— WHAT YOU SHOULD DO —
Output the data from the line containing "This screenshot has width=1456, height=819. What are" through the line containing "center [817, 26].", both included, as a numbered list with blank lines removed.

— INFORMATION GIVEN —
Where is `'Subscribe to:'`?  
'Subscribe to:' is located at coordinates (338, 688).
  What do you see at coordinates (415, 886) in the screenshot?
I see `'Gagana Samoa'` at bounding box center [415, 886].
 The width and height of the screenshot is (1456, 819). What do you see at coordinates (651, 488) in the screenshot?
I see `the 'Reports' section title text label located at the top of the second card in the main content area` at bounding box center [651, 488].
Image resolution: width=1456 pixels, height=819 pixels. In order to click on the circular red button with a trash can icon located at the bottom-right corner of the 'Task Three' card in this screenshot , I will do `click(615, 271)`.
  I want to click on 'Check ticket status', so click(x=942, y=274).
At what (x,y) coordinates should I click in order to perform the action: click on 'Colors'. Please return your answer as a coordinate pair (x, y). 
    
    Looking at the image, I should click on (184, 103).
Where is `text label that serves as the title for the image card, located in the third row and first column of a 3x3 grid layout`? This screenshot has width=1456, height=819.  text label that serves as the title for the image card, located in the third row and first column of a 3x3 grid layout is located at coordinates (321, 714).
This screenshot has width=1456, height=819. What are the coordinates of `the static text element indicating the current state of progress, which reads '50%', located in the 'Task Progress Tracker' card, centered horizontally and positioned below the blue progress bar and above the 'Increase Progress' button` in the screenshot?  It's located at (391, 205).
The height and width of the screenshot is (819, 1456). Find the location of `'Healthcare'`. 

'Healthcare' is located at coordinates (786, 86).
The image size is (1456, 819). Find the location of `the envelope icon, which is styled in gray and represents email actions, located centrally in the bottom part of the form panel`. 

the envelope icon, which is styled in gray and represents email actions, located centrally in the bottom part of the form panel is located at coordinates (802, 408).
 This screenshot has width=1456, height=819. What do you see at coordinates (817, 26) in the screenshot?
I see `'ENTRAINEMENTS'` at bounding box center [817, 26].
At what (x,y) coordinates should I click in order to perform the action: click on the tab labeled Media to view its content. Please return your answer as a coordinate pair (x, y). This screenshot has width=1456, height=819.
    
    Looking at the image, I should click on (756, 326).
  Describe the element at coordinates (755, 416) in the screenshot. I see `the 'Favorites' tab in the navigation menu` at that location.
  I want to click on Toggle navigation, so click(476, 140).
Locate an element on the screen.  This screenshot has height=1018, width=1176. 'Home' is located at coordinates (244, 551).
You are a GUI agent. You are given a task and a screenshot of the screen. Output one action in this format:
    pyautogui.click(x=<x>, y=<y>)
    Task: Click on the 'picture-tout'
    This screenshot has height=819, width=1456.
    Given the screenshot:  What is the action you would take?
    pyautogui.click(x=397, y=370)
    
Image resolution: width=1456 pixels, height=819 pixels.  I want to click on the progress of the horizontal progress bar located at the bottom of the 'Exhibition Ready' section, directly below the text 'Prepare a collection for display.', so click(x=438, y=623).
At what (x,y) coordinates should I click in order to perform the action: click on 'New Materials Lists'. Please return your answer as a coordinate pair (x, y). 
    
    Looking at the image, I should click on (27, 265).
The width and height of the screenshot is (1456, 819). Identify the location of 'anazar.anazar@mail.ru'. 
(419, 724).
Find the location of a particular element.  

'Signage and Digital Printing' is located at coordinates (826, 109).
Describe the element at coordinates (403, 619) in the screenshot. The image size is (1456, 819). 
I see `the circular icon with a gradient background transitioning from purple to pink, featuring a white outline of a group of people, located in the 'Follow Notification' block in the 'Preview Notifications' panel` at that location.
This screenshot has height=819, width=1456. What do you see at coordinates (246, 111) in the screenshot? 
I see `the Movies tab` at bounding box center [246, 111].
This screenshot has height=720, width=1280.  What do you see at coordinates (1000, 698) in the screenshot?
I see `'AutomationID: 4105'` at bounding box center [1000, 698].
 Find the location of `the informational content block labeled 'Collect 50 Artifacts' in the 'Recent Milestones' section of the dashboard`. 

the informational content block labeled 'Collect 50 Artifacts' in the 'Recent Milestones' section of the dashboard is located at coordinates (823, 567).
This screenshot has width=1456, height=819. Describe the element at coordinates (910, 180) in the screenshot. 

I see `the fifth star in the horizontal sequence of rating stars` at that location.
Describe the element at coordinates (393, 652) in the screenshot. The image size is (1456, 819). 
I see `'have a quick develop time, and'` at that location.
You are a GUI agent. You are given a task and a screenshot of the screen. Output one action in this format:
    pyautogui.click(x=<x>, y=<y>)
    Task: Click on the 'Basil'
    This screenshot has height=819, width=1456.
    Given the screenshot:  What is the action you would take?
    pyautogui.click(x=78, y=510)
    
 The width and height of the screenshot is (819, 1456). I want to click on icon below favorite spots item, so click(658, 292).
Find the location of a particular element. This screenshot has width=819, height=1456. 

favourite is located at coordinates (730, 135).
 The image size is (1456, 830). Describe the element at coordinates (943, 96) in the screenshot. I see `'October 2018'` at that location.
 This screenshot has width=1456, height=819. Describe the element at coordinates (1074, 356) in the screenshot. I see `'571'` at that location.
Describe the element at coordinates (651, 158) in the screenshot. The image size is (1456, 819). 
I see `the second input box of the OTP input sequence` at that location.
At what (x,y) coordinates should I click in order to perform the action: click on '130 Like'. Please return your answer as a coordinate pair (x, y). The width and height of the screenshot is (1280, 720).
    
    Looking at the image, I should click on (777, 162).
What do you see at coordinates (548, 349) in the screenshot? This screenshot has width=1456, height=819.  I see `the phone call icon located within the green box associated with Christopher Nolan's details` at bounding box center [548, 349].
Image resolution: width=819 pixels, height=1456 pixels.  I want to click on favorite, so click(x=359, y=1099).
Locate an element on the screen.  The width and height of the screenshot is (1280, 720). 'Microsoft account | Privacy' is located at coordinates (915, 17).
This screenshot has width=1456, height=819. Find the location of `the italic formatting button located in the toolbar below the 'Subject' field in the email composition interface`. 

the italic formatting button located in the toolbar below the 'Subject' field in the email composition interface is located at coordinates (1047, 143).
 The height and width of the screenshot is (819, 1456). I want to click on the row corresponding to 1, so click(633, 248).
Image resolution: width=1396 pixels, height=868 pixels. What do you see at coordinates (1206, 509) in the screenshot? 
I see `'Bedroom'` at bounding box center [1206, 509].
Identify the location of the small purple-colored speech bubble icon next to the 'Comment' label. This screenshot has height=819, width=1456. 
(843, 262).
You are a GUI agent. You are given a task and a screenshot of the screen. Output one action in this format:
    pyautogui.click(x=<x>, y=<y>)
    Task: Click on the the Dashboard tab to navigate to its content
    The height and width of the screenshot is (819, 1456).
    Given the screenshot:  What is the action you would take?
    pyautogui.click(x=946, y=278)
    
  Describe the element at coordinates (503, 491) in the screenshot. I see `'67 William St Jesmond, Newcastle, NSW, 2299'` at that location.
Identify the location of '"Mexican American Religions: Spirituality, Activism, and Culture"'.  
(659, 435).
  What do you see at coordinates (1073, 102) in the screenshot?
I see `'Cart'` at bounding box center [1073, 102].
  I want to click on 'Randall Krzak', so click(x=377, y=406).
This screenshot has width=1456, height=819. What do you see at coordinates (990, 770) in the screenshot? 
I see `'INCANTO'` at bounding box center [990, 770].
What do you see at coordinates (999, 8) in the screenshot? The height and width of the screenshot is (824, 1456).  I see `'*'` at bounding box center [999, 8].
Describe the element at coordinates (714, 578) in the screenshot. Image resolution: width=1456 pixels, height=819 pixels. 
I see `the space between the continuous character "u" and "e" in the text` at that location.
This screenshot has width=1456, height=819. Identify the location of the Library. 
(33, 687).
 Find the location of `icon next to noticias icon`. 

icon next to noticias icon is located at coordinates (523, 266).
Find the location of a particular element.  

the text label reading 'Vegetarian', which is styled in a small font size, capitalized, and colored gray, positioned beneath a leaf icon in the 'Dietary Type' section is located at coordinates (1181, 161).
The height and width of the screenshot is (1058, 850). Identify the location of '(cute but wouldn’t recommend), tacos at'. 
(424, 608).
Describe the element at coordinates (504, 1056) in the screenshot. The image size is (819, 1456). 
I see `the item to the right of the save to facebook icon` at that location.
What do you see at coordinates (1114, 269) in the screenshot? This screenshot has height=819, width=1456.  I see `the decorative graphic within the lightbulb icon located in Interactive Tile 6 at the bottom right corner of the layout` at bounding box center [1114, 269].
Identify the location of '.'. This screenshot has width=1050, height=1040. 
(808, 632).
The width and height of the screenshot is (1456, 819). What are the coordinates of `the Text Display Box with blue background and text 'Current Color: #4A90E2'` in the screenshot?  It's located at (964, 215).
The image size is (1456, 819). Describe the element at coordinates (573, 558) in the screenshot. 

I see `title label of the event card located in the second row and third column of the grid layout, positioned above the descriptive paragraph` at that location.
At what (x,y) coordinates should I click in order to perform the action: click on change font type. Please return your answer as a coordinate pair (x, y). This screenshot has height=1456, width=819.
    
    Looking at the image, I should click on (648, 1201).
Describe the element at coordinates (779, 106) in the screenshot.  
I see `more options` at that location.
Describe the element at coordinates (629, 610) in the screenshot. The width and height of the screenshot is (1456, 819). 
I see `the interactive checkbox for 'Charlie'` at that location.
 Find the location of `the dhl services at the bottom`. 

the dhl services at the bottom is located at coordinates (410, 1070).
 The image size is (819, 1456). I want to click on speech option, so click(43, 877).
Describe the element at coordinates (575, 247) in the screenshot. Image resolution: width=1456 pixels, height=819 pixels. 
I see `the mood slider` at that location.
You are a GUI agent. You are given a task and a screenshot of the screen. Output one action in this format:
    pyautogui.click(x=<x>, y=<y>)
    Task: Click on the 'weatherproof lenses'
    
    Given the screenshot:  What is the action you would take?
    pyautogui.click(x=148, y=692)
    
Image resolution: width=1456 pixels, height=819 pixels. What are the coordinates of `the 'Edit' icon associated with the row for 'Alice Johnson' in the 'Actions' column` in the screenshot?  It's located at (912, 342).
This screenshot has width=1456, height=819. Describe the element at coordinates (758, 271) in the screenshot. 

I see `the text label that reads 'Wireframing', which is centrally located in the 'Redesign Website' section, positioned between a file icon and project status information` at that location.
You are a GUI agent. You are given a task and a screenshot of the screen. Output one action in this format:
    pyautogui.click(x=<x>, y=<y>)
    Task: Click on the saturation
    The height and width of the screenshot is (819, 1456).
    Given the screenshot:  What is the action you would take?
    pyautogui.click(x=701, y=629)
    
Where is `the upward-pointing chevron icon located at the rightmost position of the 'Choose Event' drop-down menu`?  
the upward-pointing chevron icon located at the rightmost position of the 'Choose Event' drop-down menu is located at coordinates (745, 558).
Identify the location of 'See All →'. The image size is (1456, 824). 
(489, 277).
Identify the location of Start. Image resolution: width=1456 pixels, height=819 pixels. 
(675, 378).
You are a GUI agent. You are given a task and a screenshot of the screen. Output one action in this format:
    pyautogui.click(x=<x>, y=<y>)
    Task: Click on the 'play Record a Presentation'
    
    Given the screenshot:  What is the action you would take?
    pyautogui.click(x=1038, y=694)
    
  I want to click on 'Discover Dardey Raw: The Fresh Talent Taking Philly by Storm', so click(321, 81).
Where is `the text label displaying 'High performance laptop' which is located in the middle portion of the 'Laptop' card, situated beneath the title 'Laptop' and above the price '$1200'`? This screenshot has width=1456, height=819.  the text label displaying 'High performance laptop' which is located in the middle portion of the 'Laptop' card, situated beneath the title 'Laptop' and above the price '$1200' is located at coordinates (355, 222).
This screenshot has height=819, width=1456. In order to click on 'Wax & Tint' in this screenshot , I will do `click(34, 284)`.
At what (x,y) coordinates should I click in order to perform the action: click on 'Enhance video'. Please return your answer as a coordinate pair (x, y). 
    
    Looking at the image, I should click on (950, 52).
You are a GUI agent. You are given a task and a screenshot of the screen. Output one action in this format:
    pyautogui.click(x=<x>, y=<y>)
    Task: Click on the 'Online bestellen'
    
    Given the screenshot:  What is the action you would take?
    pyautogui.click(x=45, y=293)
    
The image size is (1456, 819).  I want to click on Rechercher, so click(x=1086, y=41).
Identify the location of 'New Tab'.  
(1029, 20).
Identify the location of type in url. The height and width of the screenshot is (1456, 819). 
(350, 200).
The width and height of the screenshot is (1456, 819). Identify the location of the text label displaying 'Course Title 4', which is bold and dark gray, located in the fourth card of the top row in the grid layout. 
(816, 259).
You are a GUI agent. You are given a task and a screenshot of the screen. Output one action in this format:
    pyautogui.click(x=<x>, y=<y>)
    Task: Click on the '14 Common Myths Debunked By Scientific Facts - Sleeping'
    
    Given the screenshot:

— COMPLETED EXERCISE —
1. This screenshot has width=1456, height=819. What are the coordinates of `the static text element indicating the current state of progress, which reads '50%', located in the 'Task Progress Tracker' card, centered horizontally and positioned below the blue progress bar and above the 'Increase Progress' button` in the screenshot?  It's located at (391, 205).
2. The height and width of the screenshot is (819, 1456). Find the location of `'Healthcare'`. 
3. 'Healthcare' is located at coordinates (786, 86).
4. The image size is (1456, 819). Find the location of `the envelope icon, which is styled in gray and represents email actions, located centrally in the bottom part of the form panel`. 
5. the envelope icon, which is styled in gray and represents email actions, located centrally in the bottom part of the form panel is located at coordinates (802, 408).
6.  This screenshot has width=1456, height=819. What do you see at coordinates (817, 26) in the screenshot?
7. I see `'ENTRAINEMENTS'` at bounding box center [817, 26].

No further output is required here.